Introduced a week after 20 yr terror conviction of Iran regime diplomat, H.Res118 notes "support for Mrs Maryam Rajavi’s 10-point plan for the future of Iran."
“This bi-partisan resolution comes at a very momentous juncture for the Iranian people’s movement for democracy and freedom. The ruling religious dictatorship is steadily weakening under the pressing weight of popular discontent, political infighting, systemic corruption, and international isolation,” said Soona Samsami, the U.S. Representative of the NCRI.
The Congressional initiative also comes just days after a Belgian court sentenced a senior Iranian diplomat, Assadollah Assadi, to 20 years in jail for masterminding a state-sanctioned plot to bomb the Iranian Resistance’s 2018 Free Iran summit near Paris. The gathering of 100,000 included several hundred current and former American and European dignitaries. Assadi’s “3 accomplices were given jail terms of 15 to 18 years and stripped of their Belgian citizenship,” the resolution highlighted.
“On June 30, 2018, tens of thousands of people gathered in Paris at the Free Iran gathering where they supported advocates for a democratic, secular, and non-nuclear Republic of Iran, and showed support for the opposition leader Mrs.
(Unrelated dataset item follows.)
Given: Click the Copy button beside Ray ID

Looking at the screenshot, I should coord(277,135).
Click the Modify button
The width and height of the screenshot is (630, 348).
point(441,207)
Maryam Rajavi’s 10-point plan for the future of Iran, which calls for the universal right to vote, free elections, and a market economy, and advocates gender, religious, and ethnic equality, a foreign policy based on peaceful coexistence, and a nonnuclear Iran,” the resolution said. “Assadi took an Iranian-made bomb from Iran to Europe on a commercial flight, and delivered it to his accomplices with the aim of causing mass casualties at the Free Iran gathering in Paris in 2018,” the resolution notes.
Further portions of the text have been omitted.